Work to do - Copy the entries from the line with "Task: Create a new folder with Neuer Ordner" up to and including the line with "coord(252,130)", changing "screenshot" to "capture" and keeping everything else the same.

Provided data -
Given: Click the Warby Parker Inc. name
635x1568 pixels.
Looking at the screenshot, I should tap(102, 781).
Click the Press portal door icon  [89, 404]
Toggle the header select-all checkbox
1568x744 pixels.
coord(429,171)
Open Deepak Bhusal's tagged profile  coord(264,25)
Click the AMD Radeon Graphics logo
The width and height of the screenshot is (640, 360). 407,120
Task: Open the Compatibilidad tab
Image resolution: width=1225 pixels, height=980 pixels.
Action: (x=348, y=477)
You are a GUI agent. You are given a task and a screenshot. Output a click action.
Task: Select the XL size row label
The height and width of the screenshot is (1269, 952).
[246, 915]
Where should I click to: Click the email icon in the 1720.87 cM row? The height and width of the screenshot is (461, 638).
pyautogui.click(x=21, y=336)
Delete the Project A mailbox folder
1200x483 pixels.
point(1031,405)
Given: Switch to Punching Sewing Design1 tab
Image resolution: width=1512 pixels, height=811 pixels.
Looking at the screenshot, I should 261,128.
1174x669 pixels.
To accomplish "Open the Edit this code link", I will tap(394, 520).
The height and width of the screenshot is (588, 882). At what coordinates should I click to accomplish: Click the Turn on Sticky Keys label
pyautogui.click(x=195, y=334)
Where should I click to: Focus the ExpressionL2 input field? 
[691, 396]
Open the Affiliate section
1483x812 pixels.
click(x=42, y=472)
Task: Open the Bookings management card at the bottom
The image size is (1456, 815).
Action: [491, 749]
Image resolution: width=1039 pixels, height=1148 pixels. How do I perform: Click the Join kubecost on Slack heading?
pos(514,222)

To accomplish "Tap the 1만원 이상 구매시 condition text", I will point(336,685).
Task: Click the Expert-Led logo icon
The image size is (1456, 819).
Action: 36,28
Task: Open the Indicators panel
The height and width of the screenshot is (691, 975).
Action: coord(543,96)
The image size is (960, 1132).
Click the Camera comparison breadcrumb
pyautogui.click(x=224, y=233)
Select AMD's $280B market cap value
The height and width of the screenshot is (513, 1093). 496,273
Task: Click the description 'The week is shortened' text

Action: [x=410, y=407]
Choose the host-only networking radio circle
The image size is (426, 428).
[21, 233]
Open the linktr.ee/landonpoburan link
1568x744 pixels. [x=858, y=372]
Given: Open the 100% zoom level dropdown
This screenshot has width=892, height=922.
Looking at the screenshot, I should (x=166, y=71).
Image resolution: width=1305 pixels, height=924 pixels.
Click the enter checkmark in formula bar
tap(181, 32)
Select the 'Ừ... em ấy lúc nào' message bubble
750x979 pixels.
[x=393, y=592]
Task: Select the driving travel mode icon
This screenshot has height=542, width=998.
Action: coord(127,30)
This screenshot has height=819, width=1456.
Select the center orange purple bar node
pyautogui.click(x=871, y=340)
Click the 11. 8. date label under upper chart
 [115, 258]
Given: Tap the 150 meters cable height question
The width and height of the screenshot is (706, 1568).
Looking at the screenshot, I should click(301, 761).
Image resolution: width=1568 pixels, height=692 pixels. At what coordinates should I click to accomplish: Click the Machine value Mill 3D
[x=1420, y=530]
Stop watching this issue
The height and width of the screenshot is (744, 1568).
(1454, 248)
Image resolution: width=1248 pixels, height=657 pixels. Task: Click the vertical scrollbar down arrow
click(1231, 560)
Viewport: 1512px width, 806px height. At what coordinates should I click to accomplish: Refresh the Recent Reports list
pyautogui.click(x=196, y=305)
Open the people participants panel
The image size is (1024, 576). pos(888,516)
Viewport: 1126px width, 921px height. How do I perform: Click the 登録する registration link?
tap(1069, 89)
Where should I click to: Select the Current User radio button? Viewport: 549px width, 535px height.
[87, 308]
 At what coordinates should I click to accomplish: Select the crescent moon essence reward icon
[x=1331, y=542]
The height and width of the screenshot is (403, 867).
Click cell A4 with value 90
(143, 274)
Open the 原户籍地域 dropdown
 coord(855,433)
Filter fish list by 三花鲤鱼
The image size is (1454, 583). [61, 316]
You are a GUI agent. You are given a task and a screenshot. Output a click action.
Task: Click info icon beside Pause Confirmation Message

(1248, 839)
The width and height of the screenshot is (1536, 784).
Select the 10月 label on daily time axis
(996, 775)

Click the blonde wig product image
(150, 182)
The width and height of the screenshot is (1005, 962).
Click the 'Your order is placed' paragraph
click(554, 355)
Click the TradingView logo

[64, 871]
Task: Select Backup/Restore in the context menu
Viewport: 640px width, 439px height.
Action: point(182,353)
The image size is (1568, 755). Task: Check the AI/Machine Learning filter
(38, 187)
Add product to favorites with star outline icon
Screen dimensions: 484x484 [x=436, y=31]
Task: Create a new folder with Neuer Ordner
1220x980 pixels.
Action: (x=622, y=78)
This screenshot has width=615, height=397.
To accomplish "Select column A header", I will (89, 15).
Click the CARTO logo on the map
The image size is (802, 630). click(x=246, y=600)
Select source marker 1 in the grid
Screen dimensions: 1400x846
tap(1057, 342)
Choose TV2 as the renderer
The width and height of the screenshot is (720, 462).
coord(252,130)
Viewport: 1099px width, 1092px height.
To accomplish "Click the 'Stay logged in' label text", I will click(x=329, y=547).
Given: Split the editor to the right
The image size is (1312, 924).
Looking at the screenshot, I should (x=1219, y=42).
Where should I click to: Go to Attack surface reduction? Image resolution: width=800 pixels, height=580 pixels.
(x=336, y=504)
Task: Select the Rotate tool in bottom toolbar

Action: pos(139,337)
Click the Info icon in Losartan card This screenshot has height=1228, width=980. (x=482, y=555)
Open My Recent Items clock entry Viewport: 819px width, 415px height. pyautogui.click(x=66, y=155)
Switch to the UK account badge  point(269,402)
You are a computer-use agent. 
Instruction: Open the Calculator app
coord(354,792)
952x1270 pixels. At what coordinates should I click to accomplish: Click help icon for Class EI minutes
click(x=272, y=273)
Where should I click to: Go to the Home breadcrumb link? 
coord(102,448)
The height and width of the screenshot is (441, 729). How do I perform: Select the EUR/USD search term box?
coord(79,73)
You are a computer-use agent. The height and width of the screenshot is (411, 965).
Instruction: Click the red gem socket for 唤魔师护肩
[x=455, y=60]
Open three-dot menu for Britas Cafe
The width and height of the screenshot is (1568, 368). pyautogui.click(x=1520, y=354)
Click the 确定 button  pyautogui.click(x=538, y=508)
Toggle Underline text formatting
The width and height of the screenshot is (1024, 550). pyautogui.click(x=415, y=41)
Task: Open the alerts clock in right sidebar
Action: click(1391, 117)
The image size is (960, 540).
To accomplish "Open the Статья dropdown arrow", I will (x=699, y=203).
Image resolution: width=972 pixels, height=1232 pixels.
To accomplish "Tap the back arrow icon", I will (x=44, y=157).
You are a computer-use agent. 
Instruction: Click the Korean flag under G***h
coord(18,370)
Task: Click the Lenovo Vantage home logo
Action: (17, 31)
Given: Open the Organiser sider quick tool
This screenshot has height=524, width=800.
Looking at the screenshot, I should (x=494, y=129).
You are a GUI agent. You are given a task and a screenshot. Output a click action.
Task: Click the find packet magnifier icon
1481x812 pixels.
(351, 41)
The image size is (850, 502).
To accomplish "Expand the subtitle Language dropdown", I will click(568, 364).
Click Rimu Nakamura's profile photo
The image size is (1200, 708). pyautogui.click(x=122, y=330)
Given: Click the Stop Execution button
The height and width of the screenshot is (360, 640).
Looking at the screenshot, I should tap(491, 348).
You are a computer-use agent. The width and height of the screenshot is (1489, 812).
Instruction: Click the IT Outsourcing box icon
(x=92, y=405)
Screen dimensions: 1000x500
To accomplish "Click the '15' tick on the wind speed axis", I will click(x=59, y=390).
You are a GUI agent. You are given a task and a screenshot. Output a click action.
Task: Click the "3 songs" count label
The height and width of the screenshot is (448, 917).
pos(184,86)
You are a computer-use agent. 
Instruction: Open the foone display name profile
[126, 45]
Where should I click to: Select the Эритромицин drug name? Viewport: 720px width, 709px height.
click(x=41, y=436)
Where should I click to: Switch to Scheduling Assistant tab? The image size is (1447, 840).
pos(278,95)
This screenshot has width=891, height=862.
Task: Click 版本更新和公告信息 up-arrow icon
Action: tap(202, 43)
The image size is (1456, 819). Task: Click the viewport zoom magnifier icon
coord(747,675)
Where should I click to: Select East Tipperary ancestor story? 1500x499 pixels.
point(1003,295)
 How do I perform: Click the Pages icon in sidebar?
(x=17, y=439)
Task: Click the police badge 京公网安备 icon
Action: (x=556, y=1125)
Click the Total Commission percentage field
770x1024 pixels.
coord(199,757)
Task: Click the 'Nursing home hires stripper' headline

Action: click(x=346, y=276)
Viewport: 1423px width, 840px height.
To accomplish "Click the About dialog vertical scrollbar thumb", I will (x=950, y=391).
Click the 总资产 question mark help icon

Task answer -
Task: Create a new folder with Neuer Ordner
1220x980 pixels.
Action: (x=622, y=78)
This capture has width=615, height=397.
To accomplish "Select column A header", I will (89, 15).
Click the CARTO logo on the map
The image size is (802, 630). click(x=246, y=600)
Select source marker 1 in the grid
Screen dimensions: 1400x846
tap(1057, 342)
Choose TV2 as the renderer
The width and height of the capture is (720, 462).
coord(252,130)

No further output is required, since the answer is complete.